● Work request
A line belongs in the answer if it contains "computer"; copy every such line from the entries below.
╔══
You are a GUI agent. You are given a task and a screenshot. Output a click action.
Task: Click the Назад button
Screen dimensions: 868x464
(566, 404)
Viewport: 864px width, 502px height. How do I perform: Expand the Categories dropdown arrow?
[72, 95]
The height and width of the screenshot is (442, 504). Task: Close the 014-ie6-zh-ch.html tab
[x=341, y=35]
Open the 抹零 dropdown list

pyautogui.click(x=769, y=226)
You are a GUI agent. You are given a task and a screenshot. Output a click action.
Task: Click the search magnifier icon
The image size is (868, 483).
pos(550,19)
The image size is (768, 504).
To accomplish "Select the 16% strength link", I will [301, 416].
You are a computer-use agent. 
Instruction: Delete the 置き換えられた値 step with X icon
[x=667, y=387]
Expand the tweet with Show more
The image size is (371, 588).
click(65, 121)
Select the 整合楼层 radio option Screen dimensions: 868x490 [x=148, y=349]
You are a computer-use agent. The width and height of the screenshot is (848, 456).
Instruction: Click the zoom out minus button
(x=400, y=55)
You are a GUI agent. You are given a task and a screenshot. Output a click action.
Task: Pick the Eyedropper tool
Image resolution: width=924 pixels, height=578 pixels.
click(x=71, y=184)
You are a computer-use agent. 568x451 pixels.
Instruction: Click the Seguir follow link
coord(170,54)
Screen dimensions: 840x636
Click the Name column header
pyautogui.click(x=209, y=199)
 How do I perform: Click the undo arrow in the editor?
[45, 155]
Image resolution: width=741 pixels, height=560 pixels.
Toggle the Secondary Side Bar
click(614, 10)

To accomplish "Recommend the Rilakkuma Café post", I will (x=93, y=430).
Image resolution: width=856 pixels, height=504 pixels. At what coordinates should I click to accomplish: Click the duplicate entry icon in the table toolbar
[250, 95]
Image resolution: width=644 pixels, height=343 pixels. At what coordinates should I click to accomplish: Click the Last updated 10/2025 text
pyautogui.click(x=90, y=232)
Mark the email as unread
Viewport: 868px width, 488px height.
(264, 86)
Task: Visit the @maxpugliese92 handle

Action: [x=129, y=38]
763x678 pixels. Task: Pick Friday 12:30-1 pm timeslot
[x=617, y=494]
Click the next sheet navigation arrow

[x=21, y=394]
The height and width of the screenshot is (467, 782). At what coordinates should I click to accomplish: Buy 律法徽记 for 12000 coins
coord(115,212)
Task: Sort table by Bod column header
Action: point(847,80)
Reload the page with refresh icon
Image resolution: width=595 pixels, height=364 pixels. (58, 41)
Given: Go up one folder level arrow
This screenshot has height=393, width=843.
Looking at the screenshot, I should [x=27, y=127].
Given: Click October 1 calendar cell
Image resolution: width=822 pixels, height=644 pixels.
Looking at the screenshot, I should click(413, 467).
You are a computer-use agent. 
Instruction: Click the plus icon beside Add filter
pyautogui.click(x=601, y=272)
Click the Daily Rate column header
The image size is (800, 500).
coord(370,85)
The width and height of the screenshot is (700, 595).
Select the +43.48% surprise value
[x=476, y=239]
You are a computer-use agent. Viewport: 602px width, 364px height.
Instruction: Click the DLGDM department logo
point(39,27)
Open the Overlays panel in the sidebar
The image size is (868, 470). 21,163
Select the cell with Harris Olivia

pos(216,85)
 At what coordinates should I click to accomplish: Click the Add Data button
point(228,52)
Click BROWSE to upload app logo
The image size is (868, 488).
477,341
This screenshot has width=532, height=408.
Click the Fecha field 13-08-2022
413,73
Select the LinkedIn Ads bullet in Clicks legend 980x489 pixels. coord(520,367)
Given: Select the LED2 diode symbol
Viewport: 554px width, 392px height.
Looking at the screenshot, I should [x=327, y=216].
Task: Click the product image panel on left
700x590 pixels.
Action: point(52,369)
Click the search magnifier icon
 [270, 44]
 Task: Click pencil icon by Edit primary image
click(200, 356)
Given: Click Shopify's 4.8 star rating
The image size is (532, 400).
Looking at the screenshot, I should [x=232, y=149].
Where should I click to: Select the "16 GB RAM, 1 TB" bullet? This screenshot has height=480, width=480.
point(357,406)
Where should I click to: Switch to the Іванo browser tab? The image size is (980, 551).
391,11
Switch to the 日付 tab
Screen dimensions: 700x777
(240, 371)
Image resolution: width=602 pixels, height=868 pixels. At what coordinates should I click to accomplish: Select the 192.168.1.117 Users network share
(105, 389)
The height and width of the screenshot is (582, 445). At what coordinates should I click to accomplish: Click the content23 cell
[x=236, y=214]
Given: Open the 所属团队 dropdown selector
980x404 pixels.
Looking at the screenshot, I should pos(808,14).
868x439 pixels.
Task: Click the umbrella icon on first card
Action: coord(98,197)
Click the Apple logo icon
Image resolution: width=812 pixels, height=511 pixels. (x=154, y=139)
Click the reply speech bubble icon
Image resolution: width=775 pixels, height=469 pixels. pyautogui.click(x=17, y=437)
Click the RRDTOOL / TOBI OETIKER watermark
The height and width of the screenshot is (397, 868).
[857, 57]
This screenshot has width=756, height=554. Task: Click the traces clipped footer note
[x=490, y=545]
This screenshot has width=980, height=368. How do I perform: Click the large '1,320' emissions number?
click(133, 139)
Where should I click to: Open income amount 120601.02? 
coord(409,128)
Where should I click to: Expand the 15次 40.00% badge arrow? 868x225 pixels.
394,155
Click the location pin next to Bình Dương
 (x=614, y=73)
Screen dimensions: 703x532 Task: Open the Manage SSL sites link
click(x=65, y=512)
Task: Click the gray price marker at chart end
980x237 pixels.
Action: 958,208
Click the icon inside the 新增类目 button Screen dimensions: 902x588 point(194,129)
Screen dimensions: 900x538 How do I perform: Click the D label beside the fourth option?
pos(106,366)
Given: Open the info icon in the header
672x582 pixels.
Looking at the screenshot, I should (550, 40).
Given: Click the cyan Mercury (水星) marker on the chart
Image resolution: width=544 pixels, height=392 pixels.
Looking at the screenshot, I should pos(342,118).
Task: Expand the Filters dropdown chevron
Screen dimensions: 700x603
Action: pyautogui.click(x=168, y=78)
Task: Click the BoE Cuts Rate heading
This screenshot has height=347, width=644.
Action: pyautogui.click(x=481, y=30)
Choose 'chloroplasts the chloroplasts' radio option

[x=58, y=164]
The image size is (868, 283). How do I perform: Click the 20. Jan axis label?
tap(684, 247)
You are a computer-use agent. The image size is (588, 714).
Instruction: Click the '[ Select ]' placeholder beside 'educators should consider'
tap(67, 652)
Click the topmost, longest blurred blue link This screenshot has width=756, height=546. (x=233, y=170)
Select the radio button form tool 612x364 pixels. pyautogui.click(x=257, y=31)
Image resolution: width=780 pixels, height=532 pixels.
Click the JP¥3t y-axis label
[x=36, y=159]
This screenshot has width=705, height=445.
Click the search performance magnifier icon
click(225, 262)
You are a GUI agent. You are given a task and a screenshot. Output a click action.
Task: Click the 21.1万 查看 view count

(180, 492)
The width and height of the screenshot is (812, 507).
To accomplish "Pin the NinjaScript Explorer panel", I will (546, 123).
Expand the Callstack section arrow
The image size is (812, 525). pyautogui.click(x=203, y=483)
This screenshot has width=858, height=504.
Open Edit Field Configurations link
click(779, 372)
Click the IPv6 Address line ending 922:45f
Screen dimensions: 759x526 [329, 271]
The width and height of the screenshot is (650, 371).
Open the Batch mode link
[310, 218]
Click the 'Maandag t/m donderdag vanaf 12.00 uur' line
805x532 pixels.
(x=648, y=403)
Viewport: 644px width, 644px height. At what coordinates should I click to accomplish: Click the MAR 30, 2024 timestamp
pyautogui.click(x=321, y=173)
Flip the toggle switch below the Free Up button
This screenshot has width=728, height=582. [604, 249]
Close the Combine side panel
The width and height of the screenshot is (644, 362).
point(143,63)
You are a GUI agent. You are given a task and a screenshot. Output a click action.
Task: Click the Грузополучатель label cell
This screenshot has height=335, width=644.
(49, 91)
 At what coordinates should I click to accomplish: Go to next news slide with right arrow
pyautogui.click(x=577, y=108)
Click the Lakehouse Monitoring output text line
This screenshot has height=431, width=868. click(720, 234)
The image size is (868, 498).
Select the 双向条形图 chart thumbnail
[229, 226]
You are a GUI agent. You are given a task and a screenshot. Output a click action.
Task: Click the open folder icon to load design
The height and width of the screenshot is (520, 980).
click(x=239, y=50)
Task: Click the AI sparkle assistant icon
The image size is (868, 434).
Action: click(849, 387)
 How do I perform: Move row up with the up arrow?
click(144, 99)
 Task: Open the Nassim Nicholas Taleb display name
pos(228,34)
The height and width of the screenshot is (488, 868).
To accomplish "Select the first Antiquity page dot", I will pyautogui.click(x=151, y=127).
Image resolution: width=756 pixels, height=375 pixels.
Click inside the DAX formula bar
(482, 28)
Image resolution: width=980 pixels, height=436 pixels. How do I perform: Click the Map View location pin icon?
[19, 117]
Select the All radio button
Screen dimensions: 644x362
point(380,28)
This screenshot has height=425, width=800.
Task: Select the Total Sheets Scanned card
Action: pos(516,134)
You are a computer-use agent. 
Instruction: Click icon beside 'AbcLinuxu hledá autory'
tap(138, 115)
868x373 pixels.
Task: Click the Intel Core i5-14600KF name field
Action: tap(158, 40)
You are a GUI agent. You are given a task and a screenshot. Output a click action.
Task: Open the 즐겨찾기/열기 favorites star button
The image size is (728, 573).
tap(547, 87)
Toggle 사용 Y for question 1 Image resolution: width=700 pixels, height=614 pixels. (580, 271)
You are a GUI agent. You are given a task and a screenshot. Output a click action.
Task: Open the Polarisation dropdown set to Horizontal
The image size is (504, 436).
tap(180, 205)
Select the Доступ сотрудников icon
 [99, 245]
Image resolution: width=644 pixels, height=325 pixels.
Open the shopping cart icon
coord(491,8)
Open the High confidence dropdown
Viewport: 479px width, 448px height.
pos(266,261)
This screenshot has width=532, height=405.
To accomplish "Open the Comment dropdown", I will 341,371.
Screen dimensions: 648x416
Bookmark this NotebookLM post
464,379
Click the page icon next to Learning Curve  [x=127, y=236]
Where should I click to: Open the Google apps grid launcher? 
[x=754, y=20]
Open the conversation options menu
╚══
● Solution to the exercise
You are a computer-use agent. 
You are a computer-use agent. The width and height of the screenshot is (848, 456).
You are a computer-use agent. 568x451 pixels.
You are a computer-use agent. 
You are a computer-use agent. Viewport: 602px width, 364px height.
You are a computer-use agent. The image size is (588, 714).
You are a computer-use agent. 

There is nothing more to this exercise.